A number of high profile investigations and news stories have encouraged formerly loyal customers of Canada’s big five banks to reconsider whether their bank has their best interests at heart. Many are actively looking for other options.

Banks’ high pressure sales methods exposed

Earlier this year, a CBC Go Public investigation exposed how employees of Canada’s big banks were being pressured “to upsell, trick and even lie to customers to meet unrealistic sales targets and keep their jobs.”

The investigation sifted through nearly 1,000 emails from Royal Bank of Canada (RBC), Toronto-Dominion Bank (TD Bank), Scotiabank, Canadian Imperial Bank of Commerce (CIBC) and Bank of Montreal (BMO) employees. You can read the full story here.

Here are a few quotes from the employees who contacted the investigation:

  • "They [management] want you to hit your numbers and it doesn't matter how."
  • "It's not what's important to our clients anymore. The bank wants more and more money.”

  • "We are straight up told to tell false stories (lie) to sell products."

A theme of the investigation was the high-pressure sales tactics employees were being asked to use. However, when asked to comment on the investigation, the banks issued statements that did not address this concern.

Beware impressive job titles

In one Go Public story, a man trusted his life savings to a “vice president” who told him he could look forward to "about six per cent in annual interest" through various mutual funds. In fact, he earned less than half that in interest, and paid over $30,000 in fees over six years.

The “vice president” turned out to be a salesperson, like most of the 120,000 registered financial professionals in Canada. According to the Small Investor Protection Association, only 4,000 of these are legally obliged to act in the best interests of their clients.

Then there are the bank fees

Checked your bank statement lately? Over the last year or so, big banks have been busy hiking fees for everything from daily chequing accounts to credit cards.
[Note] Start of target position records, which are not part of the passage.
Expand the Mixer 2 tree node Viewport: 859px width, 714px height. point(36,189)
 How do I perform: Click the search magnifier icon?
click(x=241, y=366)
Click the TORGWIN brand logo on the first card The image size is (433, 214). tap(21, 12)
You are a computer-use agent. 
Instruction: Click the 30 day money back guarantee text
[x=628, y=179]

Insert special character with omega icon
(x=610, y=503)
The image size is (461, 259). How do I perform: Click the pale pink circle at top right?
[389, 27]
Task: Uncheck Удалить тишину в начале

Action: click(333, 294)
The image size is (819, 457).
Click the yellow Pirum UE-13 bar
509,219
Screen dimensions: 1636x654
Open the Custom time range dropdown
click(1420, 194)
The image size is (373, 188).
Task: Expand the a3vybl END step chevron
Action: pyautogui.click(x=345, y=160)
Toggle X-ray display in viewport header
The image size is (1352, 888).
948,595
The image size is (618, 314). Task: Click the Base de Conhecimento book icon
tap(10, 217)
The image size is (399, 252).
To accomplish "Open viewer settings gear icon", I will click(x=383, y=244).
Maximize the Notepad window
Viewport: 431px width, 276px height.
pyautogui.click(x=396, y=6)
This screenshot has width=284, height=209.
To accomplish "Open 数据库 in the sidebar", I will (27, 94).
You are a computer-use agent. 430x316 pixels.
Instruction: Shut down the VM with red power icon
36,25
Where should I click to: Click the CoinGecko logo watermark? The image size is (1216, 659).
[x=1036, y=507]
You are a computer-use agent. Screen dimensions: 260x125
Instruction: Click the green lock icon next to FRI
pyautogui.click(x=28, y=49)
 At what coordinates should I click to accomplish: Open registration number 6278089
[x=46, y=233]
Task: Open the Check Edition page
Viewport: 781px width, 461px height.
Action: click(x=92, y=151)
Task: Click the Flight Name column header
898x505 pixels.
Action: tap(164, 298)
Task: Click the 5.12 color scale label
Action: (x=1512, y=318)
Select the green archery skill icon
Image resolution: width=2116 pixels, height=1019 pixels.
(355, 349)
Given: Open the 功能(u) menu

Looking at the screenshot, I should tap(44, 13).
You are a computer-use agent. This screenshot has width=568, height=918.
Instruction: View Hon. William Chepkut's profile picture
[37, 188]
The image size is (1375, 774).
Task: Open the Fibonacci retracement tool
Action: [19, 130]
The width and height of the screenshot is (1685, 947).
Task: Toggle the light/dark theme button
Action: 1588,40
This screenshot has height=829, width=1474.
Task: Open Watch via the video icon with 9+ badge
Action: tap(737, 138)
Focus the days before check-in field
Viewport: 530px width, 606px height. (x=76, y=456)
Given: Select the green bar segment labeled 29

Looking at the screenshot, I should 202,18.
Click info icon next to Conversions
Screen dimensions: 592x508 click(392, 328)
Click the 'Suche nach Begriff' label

And many people who invest through banks are paying more in fees than they should.

In the last few years, BMO, CIBC, TD Bank and others have all sought settlements with regulators after discovering customers paid more in fees than they should.

In October, 2016, CIBC agreed to pay investment clients over $73 million to reimburse them for excess fees. Some clients had been over-paying for 10 years. In November, 2014 TD agreed to pay $13.5 million after thousands of client accounts were charged too much in investment fees.

Security can be a worry, too. In March, 2017, 44,000 Torontonians were charged a total of $87 million extra in property tax after a file transfer protocol error by RBC.

As stories like these appear with increasing regularity, many people now see banks as catering to the affluent baby boomer first and foremost—more concerned about profits and shareholders than customers.

The ultimate irony is that some banks’ shareholders are other banks.

Time to choose a different approach?

Is it time for Canadians to rethink where they go for their banking services and stop giving banks their money?

There are alternatives. Investors, for example, can use online robo-advisor services that let you manage your finances without an adviser. When it comes to everyday banking services, credit unions are growing in popularity.

Credit unions can earn more for their customers, because their customers are more than customers; they’re also members. They are member-owned and not-for-profit, offering lower fees and often higher savings rates.

Not-for-profit doesn’t mean credit unions don’t make money. They offer the same services as banks, but instead of focusing on the needs of baby boomers and their own bottom-line, they cater to their local communities and members.

In Canada, credit unions have combined assets of over $350 billion and more than 10 million members spread across a network of over 600 credit unions. There are over 70 in Ontario alone.

For many Canadians disillusioned with banks, credit unions show there is another way.